Fig. 1: Structure of auto-inhibited human XPF–ERCC1 endonuclease.

a Domain architecture of XPF–ERCC1 colour coded by domain. XPF: RecA1 (blue), helical (green), RecA2 (pink), nuclease (gold) and (HhH)₂ (dark grey). ERCC1: NLD (orange) and (HhH)₂ (light grey). Residue numbering indicates domain boundaries and dotted arrows indicate dimerisation interfaces. Two insert sequences within RecA2 are shown in white embellishing the RecA domain fold. Grey lines define the helicase-like module (HLM) and catalytic module (CM). b SDS-PAGE gel of purified recombinant XPF–ERCC1 used for cryo-EM studies. c Two orthogonal views of the composite XPF–ERCC1 cryo-EM map ranging from a global resolution of 3.6–4 Å, coloured by domain according to panel a. d Final XPF–ERCC1 atomic model coloured by domain according to panel a, displayed within a transparent cryo-EM potential map.
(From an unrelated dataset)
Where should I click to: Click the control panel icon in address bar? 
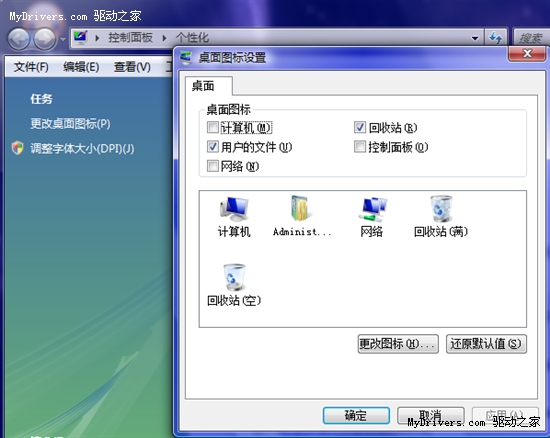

The XPF nuclease–(HhH)₂ and ERCC1 NLD–(HhH)₂ domain linker is visible at lower map thresholds. e Representative region of the cryo-EM map close to strand  ß-11 and sidechains from the final model in pink. f Representative part of the cryo-EM map close to α-helix 20 with sidechains shown from the final model in pink.